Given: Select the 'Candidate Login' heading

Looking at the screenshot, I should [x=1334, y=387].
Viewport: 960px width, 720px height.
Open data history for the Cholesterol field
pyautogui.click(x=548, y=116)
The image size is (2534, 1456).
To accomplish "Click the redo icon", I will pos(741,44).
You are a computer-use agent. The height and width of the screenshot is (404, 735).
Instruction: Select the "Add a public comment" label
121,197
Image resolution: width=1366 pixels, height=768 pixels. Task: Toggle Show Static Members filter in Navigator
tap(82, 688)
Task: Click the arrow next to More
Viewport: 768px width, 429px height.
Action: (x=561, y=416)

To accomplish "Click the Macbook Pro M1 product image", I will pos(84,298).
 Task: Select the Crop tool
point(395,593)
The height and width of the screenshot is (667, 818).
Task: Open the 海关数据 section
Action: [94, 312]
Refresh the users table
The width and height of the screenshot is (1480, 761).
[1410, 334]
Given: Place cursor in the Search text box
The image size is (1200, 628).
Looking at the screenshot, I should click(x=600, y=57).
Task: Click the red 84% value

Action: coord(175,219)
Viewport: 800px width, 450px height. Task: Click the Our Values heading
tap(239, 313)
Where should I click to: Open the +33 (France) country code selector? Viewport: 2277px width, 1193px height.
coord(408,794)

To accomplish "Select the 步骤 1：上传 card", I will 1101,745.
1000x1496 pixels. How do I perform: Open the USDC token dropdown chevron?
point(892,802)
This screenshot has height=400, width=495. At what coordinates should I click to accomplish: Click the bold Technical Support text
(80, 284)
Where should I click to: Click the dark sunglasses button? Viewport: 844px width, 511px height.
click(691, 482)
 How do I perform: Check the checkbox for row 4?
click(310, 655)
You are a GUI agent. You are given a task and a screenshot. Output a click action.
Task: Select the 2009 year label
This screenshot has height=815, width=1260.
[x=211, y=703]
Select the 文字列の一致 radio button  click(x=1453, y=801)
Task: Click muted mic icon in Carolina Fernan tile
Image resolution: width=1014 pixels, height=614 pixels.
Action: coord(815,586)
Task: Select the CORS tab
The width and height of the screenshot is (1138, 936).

• Stated problem:
Rewrite the stretch from the line containing "You are a computer-use" through the end of the records, putting "Display" wherever "Viewport" appears and changing nothing else.

• Response below:
You are a computer-use agent. The height and width of the screenshot is (404, 735).
Instruction: Select the "Add a public comment" label
121,197
Image resolution: width=1366 pixels, height=768 pixels. Task: Toggle Show Static Members filter in Navigator
tap(82, 688)
Task: Click the arrow next to More
Display: 768px width, 429px height.
Action: (x=561, y=416)

To accomplish "Click the Macbook Pro M1 product image", I will pos(84,298).
 Task: Select the Crop tool
point(395,593)
The height and width of the screenshot is (667, 818).
Task: Open the 海关数据 section
Action: [94, 312]
Refresh the users table
The width and height of the screenshot is (1480, 761).
[1410, 334]
Given: Place cursor in the Search text box
The image size is (1200, 628).
Looking at the screenshot, I should click(x=600, y=57).
Task: Click the red 84% value

Action: coord(175,219)
Display: 800px width, 450px height. Task: Click the Our Values heading
tap(239, 313)
Where should I click to: Open the +33 (France) country code selector? Display: 2277px width, 1193px height.
coord(408,794)

To accomplish "Select the 步骤 1：上传 card", I will 1101,745.
1000x1496 pixels. How do I perform: Open the USDC token dropdown chevron?
point(892,802)
This screenshot has height=400, width=495. At what coordinates should I click to accomplish: Click the bold Technical Support text
(80, 284)
Where should I click to: Click the dark sunglasses button? Display: 844px width, 511px height.
click(691, 482)
 How do I perform: Check the checkbox for row 4?
click(310, 655)
You are a GUI agent. You are given a task and a screenshot. Output a click action.
Task: Select the 2009 year label
This screenshot has height=815, width=1260.
[x=211, y=703]
Select the 文字列の一致 radio button  click(x=1453, y=801)
Task: Click muted mic icon in Carolina Fernan tile
Image resolution: width=1014 pixels, height=614 pixels.
Action: coord(815,586)
Task: Select the CORS tab
The width and height of the screenshot is (1138, 936).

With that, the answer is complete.